If we think of “mothering” as a radical practice by which we affirm the possibility of life in all its forms, this poetry workshop will allow us to embrace and hold space for our emergent creative works, as well as for ourselves as writers. In this six-week class, we will examine the role of various craft elements (image, line, sound, form, etc.) in the work of women and nonbinary poets, whose writings might “mother” us—in the most expansive sense of the word—in our journey of creative becoming. Each week, we will write new poems and offer feedback on works-in-progress, approaching one another’s writing with holistic concern for our growth as artists.

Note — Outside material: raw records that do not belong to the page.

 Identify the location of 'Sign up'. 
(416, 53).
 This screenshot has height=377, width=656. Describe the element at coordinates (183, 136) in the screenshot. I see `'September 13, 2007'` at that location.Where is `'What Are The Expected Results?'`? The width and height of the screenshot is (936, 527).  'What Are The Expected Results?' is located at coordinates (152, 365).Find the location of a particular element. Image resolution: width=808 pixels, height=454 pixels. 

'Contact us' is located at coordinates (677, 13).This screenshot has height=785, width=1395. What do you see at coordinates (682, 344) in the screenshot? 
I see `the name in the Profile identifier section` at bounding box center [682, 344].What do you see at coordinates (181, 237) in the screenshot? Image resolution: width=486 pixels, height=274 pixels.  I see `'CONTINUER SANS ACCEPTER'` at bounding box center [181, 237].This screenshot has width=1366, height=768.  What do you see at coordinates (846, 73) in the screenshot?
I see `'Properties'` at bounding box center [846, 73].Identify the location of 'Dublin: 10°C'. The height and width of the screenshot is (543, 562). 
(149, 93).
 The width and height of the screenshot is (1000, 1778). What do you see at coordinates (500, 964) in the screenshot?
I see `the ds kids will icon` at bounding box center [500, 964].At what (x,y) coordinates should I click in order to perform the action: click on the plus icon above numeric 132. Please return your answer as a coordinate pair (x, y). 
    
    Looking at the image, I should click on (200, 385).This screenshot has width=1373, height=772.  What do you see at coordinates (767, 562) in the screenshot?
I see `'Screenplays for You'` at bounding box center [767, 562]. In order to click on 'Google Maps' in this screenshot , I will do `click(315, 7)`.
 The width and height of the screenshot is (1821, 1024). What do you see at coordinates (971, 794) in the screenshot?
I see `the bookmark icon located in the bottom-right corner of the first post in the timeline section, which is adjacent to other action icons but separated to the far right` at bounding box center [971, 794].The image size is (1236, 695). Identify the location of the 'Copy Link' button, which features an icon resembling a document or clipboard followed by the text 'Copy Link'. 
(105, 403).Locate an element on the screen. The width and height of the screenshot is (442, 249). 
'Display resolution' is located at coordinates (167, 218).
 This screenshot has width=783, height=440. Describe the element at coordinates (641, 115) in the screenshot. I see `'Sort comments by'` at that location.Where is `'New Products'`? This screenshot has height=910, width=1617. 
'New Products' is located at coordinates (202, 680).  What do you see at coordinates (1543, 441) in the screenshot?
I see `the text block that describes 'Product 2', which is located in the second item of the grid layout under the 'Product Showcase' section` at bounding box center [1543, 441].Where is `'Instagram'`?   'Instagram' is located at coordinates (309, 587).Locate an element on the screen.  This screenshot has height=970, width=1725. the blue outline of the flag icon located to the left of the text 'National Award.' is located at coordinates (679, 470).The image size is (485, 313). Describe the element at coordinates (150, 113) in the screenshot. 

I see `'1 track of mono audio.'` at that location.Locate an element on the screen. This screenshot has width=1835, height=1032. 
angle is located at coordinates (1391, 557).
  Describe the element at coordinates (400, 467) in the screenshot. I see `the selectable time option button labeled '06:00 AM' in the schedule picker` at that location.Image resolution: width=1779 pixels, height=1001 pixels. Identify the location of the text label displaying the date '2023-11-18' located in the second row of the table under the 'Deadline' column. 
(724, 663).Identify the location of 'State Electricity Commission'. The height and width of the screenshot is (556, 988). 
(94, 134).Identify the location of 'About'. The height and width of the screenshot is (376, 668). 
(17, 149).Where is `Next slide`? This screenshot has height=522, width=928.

Together, we will co-create a workshop environment in which we might be nurtured as poets and mentored in our efforts to develop the skills and sustainable creative practices needed to craft meaningful literary works.
We will also approach a selection of mentor texts with curiosity and rigor, seeking to understand how each poet’s craft and lived experience might offer us a blueprint for becoming. From Elizabeth Bishop, Sylvia Plath, and Gwendolyn Brooks, to Paul Tran and Chiyuma Elliott, our weekly readings will draw from a variety of aesthetic sensibilities and backgrounds. Collectively, we will explore what it means to draw a sense of lineage from these poets, both canonical and contemporary, whose utterances enable our own, opening space for articulation where previously there was only silence. We’ll find that we have much to learn from these groundbreaking figures, whose journeys map powerful alternatives to the lives represented in the traditional literary canon—that old “book of myths,” as Adrienne Rich says, “in which / our names do not appear.”
Mia Ayumi Malhotra is the author of Notes from the Birth Year, winner of the Bateau Press BOOM Chapbook Contest, and Isako Isako, a California Book Award finalist and winner of the Alice James Award, the Nautilus Gold Award, a National Indie Excellence Award, and a Maine Literary Award. She is the recipient of the Hawker Prize for Southeast Asian Poetry and the Singapore Poetry Prize, and she holds creative writing degrees from Stanford University and the University of Washington.
Mia's poems have appeared in numerous journals and anthologies, including The Yale Review, Indiana Review, and Ink Knows No Borders: Poems of the Immigrant and Refugee Experience.